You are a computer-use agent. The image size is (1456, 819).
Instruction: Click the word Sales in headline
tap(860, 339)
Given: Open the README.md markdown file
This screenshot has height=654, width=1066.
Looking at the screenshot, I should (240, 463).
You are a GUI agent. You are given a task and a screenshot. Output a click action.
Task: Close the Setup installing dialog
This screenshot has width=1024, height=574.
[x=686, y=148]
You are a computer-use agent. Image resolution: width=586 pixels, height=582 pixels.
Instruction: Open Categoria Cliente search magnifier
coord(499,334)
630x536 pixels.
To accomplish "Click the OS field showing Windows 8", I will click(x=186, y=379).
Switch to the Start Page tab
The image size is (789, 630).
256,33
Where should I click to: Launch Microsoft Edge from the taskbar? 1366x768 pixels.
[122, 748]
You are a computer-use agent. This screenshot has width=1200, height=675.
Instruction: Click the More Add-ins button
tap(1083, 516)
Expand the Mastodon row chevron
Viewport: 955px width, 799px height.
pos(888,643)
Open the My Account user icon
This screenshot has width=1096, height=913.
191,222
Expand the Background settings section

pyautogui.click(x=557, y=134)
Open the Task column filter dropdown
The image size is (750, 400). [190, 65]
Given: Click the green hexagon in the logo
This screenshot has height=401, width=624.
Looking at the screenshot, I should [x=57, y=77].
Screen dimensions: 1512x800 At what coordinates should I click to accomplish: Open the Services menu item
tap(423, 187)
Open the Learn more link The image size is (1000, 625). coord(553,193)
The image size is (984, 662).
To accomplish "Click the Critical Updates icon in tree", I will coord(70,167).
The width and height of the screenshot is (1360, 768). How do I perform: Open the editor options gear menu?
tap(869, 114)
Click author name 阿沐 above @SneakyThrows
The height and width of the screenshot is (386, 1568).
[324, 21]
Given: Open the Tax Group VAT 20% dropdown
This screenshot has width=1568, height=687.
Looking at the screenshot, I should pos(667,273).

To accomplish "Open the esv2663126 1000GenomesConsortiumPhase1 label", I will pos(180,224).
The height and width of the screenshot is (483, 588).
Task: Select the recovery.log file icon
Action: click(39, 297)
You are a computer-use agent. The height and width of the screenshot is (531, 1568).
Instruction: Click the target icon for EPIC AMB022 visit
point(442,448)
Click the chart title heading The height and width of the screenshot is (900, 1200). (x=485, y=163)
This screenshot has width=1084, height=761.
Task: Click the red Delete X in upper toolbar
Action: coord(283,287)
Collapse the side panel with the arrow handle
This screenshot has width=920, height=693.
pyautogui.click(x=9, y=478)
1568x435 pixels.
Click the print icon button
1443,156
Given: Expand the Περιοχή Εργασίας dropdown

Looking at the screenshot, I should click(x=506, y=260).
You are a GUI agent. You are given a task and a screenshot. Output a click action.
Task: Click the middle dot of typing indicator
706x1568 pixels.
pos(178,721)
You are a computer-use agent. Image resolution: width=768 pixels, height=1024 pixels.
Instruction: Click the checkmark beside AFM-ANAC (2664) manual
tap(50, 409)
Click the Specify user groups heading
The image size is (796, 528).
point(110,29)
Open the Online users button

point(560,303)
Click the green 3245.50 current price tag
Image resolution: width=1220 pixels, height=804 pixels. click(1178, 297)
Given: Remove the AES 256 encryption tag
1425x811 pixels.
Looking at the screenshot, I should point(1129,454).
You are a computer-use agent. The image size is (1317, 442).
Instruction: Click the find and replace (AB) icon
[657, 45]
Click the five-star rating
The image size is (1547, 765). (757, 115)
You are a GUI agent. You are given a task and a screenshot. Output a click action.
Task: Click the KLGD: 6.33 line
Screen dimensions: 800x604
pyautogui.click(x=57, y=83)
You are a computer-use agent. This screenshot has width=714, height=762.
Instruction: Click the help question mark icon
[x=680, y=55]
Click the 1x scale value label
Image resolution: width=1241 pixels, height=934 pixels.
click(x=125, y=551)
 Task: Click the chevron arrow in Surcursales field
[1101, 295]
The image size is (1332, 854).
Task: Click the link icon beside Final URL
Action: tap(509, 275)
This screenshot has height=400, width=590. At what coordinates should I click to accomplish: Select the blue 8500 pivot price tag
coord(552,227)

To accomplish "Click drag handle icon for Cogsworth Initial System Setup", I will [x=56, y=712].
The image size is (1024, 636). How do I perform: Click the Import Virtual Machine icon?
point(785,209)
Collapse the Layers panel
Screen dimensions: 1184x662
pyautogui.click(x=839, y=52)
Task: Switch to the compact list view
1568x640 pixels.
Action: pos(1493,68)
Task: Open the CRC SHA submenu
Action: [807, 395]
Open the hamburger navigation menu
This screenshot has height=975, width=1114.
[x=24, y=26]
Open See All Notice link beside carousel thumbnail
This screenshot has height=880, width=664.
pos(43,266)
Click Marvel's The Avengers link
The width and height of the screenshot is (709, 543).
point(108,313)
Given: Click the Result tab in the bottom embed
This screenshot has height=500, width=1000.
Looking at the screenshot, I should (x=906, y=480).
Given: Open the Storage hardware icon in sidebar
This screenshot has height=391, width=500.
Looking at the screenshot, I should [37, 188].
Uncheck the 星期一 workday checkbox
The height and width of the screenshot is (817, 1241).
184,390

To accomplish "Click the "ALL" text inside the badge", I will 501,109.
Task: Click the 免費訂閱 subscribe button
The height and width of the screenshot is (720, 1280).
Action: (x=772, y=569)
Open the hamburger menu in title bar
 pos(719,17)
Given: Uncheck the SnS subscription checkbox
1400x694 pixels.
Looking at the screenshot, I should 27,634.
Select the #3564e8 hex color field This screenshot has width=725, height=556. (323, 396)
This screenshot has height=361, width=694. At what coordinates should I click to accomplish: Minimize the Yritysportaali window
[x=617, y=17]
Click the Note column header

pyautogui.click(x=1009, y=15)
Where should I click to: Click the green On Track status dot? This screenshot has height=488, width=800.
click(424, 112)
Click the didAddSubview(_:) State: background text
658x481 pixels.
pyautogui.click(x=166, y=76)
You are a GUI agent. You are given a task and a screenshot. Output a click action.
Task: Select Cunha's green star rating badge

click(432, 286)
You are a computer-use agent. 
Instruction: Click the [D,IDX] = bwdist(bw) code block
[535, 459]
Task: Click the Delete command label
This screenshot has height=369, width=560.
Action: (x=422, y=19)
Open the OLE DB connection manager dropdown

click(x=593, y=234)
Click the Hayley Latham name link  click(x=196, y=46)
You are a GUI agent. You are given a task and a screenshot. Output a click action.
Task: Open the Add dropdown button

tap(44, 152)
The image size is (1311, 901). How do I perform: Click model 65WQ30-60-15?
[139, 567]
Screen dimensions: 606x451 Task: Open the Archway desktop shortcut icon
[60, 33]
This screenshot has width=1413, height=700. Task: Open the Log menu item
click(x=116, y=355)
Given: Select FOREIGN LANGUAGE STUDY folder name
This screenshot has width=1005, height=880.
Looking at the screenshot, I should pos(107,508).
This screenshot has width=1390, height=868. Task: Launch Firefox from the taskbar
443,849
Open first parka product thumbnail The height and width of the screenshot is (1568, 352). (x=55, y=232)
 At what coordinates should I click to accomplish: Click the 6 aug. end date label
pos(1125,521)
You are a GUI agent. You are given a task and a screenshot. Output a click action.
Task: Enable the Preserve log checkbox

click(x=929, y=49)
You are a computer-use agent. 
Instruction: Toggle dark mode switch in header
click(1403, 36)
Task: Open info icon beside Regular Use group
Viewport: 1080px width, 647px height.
^^^^^^^^
In the listing above, find the line containing "Click the didAddSubview(_:)" and the line containing "Task: Click the Delete command label", then repeat those two lines and everything between them exactly.

Click the didAddSubview(_:) State: background text
658x481 pixels.
pyautogui.click(x=166, y=76)
You are a GUI agent. You are given a task and a screenshot. Output a click action.
Task: Select Cunha's green star rating badge

click(432, 286)
You are a computer-use agent. 
Instruction: Click the [D,IDX] = bwdist(bw) code block
[535, 459]
Task: Click the Delete command label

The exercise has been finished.